- **DIRECTION**: Reproduce verbatim the records below, starting at the line containing "Switch to the Media" and ending at the line containing "Click the Hostname", both included.

- **MATERIAL PROVIDED**:
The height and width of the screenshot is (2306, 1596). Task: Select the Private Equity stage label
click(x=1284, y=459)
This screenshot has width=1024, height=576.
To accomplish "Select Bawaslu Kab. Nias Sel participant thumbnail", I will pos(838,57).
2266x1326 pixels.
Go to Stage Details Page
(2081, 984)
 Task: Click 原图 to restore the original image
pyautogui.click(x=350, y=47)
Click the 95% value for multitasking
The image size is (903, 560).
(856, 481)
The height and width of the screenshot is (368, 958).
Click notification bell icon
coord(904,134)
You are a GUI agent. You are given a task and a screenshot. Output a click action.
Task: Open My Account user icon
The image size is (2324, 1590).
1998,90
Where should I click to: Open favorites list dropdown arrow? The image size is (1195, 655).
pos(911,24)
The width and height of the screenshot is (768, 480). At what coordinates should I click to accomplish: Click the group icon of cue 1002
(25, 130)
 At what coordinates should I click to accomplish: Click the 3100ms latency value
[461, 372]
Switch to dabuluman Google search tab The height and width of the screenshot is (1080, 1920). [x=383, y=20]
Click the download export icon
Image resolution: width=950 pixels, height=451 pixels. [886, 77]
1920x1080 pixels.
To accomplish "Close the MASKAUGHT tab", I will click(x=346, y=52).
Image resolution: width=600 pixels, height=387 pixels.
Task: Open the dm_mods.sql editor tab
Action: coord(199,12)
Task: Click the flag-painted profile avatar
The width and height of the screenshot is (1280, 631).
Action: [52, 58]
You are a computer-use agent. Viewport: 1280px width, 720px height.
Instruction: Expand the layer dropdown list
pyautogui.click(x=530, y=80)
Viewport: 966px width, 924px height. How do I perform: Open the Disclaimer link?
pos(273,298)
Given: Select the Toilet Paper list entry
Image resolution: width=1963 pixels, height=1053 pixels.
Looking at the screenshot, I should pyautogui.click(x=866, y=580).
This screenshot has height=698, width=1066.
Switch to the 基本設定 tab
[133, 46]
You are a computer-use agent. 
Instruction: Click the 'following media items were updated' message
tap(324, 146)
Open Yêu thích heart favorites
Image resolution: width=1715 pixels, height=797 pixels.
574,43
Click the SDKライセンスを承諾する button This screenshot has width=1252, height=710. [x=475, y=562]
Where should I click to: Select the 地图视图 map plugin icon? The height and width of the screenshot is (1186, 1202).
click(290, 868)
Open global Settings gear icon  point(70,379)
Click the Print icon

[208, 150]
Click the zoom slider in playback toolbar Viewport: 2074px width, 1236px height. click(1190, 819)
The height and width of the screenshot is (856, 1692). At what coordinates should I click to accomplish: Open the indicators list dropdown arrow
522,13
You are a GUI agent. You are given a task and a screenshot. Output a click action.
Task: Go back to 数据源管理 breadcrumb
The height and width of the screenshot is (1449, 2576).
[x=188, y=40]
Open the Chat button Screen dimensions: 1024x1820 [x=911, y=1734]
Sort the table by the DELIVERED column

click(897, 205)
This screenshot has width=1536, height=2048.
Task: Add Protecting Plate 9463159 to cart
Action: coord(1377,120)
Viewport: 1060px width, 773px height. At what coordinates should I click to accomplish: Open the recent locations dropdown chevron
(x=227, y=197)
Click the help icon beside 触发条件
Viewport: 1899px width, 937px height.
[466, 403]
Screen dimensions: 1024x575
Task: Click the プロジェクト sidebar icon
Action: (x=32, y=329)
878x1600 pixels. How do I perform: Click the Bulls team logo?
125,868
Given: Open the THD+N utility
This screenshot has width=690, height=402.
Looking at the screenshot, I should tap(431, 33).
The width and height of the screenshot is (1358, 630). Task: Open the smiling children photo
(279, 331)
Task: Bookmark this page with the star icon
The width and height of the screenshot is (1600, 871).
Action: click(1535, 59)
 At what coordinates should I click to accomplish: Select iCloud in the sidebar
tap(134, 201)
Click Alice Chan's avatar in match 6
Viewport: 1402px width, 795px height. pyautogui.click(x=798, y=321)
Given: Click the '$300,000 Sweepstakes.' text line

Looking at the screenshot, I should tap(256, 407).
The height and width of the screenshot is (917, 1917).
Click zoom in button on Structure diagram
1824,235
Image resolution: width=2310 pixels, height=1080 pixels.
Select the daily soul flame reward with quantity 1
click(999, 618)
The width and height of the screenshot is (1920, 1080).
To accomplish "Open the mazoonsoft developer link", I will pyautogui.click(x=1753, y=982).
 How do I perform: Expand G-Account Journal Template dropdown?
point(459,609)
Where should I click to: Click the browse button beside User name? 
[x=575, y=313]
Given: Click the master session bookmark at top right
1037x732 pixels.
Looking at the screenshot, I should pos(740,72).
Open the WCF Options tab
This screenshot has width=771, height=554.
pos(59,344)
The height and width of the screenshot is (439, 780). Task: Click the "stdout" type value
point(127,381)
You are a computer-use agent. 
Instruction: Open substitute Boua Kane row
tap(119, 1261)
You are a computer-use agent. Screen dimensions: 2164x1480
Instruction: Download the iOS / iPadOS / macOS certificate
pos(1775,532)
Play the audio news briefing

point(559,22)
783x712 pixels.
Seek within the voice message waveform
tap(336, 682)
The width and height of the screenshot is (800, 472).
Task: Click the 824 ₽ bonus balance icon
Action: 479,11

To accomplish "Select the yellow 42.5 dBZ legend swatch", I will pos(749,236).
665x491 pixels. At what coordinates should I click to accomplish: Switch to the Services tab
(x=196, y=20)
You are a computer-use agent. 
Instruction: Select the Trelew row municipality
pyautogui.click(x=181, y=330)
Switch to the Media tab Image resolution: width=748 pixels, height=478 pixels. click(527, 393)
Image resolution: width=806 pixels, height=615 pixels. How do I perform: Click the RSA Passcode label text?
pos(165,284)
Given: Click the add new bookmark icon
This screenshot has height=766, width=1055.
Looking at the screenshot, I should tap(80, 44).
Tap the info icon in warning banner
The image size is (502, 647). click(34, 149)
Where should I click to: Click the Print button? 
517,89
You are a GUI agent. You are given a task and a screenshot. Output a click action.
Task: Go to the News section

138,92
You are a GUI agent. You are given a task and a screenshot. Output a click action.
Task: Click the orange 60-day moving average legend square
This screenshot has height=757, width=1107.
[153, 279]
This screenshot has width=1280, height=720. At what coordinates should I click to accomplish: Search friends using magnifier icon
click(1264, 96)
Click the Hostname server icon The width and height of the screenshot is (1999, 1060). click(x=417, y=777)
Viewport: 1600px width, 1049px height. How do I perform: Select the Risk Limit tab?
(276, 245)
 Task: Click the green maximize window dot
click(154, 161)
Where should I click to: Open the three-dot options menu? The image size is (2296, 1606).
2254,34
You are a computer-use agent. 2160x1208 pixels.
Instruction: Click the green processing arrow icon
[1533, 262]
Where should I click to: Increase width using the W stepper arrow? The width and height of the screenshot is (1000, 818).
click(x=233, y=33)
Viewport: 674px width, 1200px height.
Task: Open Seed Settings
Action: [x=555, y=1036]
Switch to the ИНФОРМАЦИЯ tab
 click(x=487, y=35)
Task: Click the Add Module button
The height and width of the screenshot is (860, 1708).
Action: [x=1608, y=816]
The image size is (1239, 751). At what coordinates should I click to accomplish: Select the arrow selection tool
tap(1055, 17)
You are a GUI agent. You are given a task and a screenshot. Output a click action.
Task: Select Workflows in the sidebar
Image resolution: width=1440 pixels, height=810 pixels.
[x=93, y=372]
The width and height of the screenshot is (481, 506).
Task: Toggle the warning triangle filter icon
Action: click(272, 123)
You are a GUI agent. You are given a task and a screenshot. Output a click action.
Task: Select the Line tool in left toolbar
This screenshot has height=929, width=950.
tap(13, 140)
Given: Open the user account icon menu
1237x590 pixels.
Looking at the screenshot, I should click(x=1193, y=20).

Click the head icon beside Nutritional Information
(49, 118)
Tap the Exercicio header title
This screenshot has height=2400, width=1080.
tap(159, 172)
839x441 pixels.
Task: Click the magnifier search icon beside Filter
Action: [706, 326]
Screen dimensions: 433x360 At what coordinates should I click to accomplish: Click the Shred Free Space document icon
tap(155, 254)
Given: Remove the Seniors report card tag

- **SOLVED PROBLEM**:
Switch to the Media tab Image resolution: width=748 pixels, height=478 pixels. click(527, 393)
Image resolution: width=806 pixels, height=615 pixels. How do I perform: Click the RSA Passcode label text?
pos(165,284)
Given: Click the add new bookmark icon
This screenshot has height=766, width=1055.
Looking at the screenshot, I should tap(80, 44).
Tap the info icon in warning banner
The image size is (502, 647). click(34, 149)
Where should I click to: Click the Print button? 
517,89
You are a GUI agent. You are given a task and a screenshot. Output a click action.
Task: Go to the News section

138,92
You are a GUI agent. You are given a task and a screenshot. Output a click action.
Task: Click the orange 60-day moving average legend square
This screenshot has height=757, width=1107.
[153, 279]
This screenshot has width=1280, height=720. At what coordinates should I click to accomplish: Search friends using magnifier icon
click(1264, 96)
Click the Hostname server icon The width and height of the screenshot is (1999, 1060). click(x=417, y=777)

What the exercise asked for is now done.